**** Texte donné ****

Pas de crèche sans bergers… Pas de crèche sans moutons et sans agneaux… Pourtant, des quatre évangélistes, seul saint Luc évoque la présence des bergers dans la nuit de Noël. Car saint Mathieu ne parle, quant à lui, que de la visite des Rois mages : ayant vu son étoile ils viennent adorer l’Enfant-Jésus à Bethléem. Et de son côté, saint Jean, dans son prologue, s’élève davantage à une contemplation du Verbe fait chair : il ne parle pas concrètement des circonstances « historiques » de cette naissance. Saint Marc, enfin, commence son récit par la prédication de saint Jean-Baptiste et ne parle donc pas de la naissance et de l’enfance de Jésus.

**** Données fournies ****

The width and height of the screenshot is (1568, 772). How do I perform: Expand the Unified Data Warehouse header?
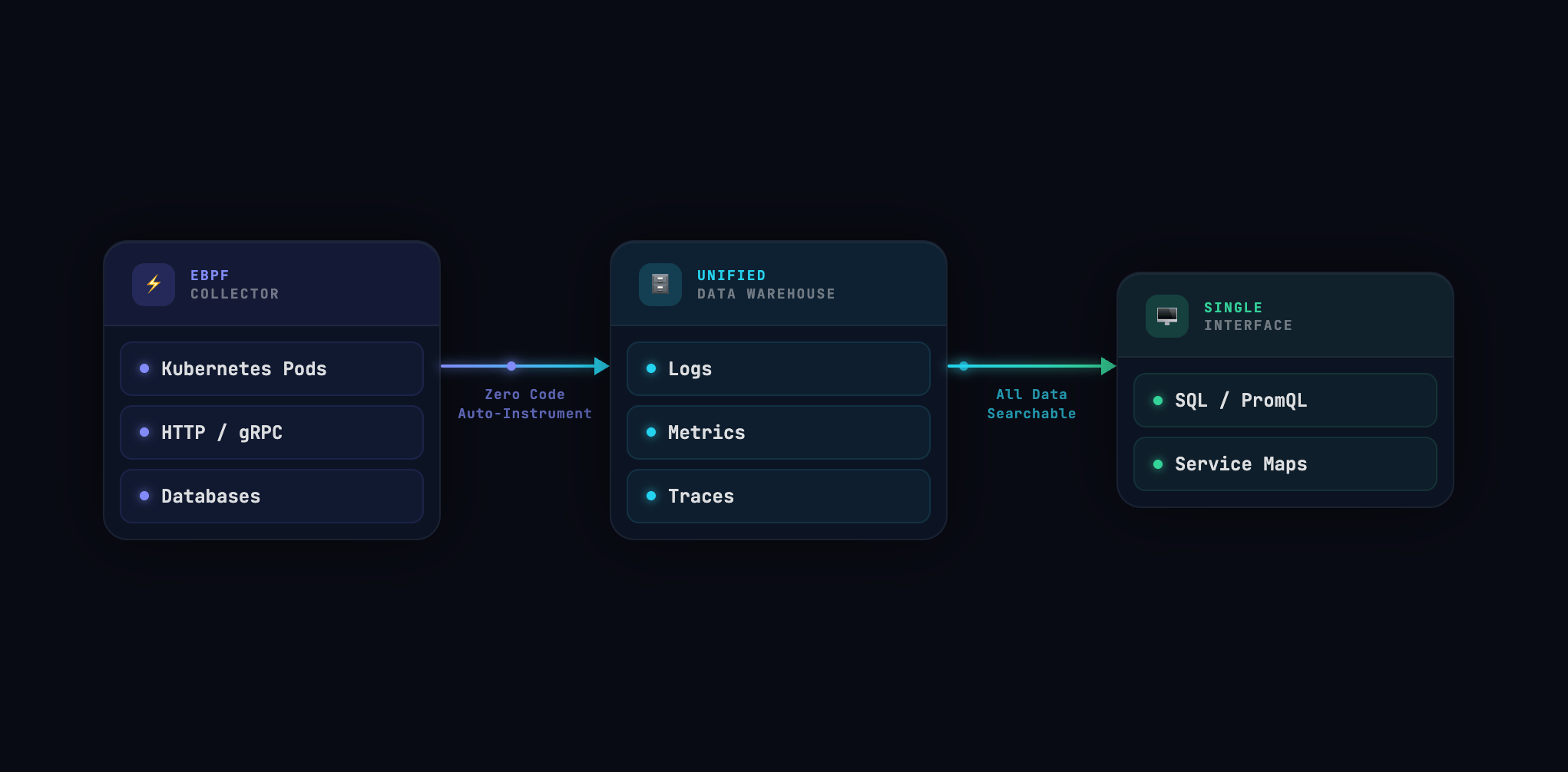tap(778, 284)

****
**** Données fournies ****

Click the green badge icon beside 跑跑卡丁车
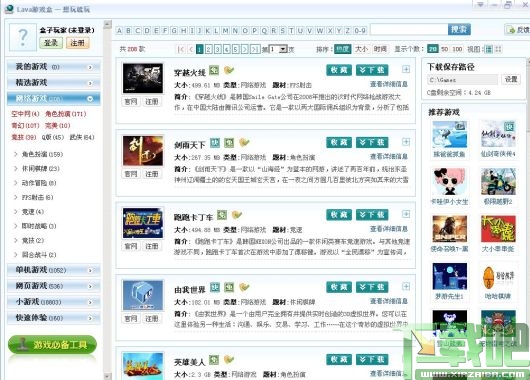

****
**** Données fournies ****

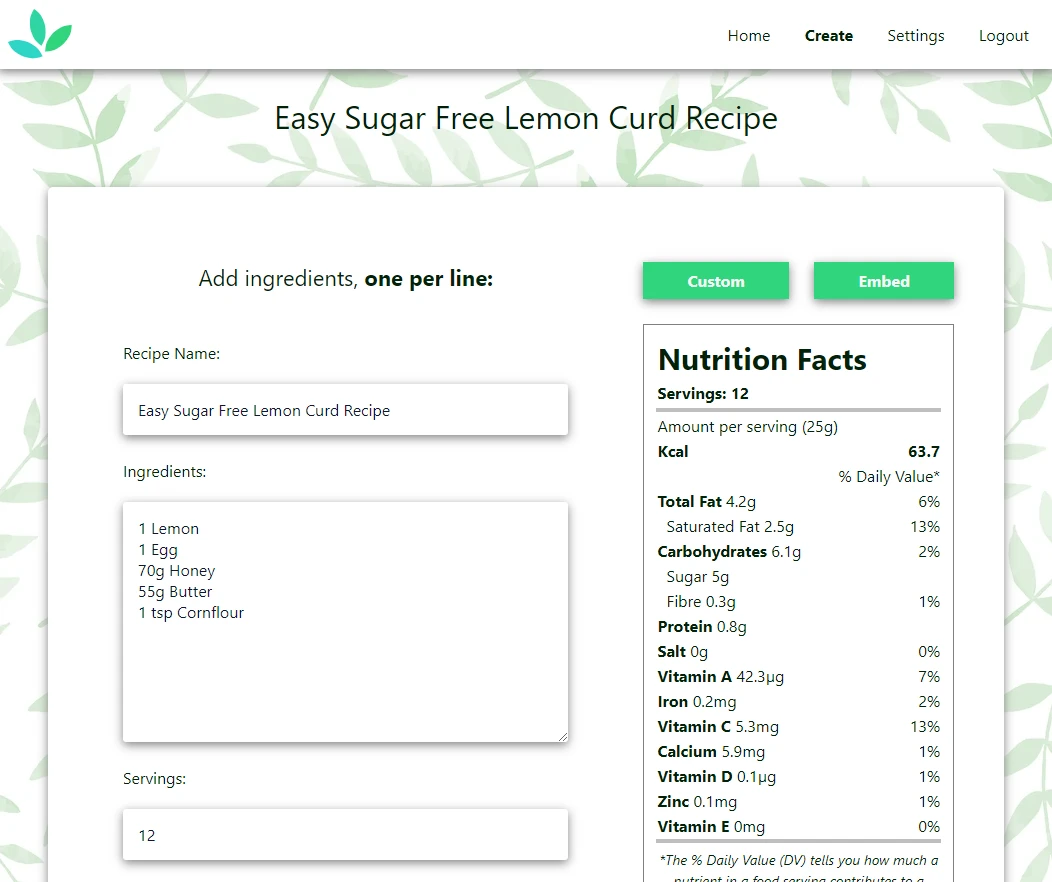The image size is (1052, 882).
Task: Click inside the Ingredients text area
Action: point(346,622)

****

**Consigne 1**. D'après le texte sur les bergers de la crèche, par quoi saint Marc commence-t-il son récit ?
**Consigne 2**. Poursuivez le texte sur les bergers de la crèche après sa dernière phrase.
Les items proviennent d'une source différente.

**Corrigé 1**. Par la prédication de saint Jean-Baptiste.

**Corrigé 2**.
Mais revenons à saint Luc et à son évocation des bergers : les exégètes supposent, non sans fondements, que c’est le témoignage de la Vierge Marie elle-même qui lui a servi de source, plus ou moins direct pour composer son récit. C’est lui en effet qui nous donne le plus de détails sur les évènements qui ont précédé la vie publique de Jésus : la visite de l’ange à Zacharie, l’Annonciation, la Visitation puis tous les récits de l’enfance du Sauveur. Dans bien des cas, seule la Sainte Vierge a pu en effet rendre compte de ce qu’elle avait vécue. Ainsi des bergers : c’est très probablement Marie qui a rapporté à notre évangéliste leur présence. Il nous semble trouver là un indice de la prédilection de Marie pour les petits et les pauvres, prédilection dont elle témoignera plus tard pour Bernadette de Lourdes, pour Maximin et Mélanie de La Salette ou pour Lucie, Jacinthe et François de Fatima. Tous étaient de jeunes bergers pauvres… comme ceux « qui campaient et veillaient cette nuit-là pour garder leurs troupeaux ».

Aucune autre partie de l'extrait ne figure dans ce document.